Holding the stick with my right hand, remember I couldn't trim out the force on the stick to keep it from nosing over, I pulled the alternate firing handle with my left hand initiating the ejection sequence. As the seat fired, I remember seeing the empty cockpit with the long ejection seat barrel extending above the cockpit and seeing the plane nosing over rapidly. I tumbled slightly in the air and looked up to see the parachute had opened successfully. My thought was, "wow that worked, what do I do next -- oh yeah, deploy the seat pan." Underneath the seat pan was a life raft with various survival gear, which, once released by pulling a small handle on the left side of the seat, would drop down about six to eight feet on a lanyard. As I reached for the handle, I looked down saying to myself -- too late. Splush!!

This is where the wonderful training of the Navy paid off. All of us Naval Aviators who flew from aircraft carriers trained for possible ejection by joining the "Oh My Ass Club", The club was joined by pulling a face curtain to be fired up a railing about 15 feet on a simulated ejection seat. With my ejection from the aircraft the following actions took little conscious thought. As I entered the water, I continued to reach for the handle, deploying the seat pan with my left hand. I then used both hands to simultaneously remove the quick release fittings on my harness. As I surfaced, I threw the fittings away from me, leaving me clear of the parachute. I don't remember pulling the toggles on the Mae West to inflate it, but I must have because I was floating just fine with my head above water. I checked the lanyard to the seat pan, it was still attached satisfactorily. I do remember there was a lot of jet fuel in water where I landed. Apparently, I was very close to where the plane hit the water. The water wasn't noticeably cold and the waves were not very high providing little trouble in the water.

Now I thought somebody would come pick me up -- for surely, they saw me eject from the plane. I was right; as I looked around I saw a large bow wake in front of the plane guard destroyer. During all carrier operations a plane guard destroyer was always on station nearby with the duty of picking up downed airmen, as necessary. Additionally, we always had a helicopter airborne tasked with the same mission. Seeing the bow wake and smoke pouring from the stack of the plane guard destroyer pointed straight at me, I said to myself, "come on helo!" Part of my concern was I had a friend who was sucked into the intakes of a destroyer trying to rescue him -- so I was hoping for the Plane Guard Helicopter, "Helo". Sure enough, the Helo beat the destroyer to the scene above me.

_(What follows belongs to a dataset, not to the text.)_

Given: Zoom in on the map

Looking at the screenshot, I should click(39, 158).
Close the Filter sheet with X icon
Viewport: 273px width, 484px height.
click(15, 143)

Immediately dropping a swimmer in the water next to me, he checked to see if I was free of the parachute. The Helo hoisted me and the swimmer into the copter and we proceeded to the flight deck of the carrier.

I stepped out of the Helo, declined the corpsmen's offer to put me in a stretcher and was greeted by the Carrier Air Wing Commander (CAG) himself. One of the corpsmen escorted me down a few ladders to Sickbay. I was later admonished for not getting in one of those wire stretchers on board ship, but I had seen them maneuvering down those steep ladders with others and decided, not for me! In sickbay, the Doc checked me over and I was treated for a laceration. Other than some muscle aches I otherwise suffered no other apparent problems and was back flying the very next day. In those days we didn't have cell phones, WIFI or email, but I was permitted to get a two-line telegraph note off to my wife telling her I had ejected and was okay, so she could ignore any false rumors that might circulate back home, as was sometimes prone to occur.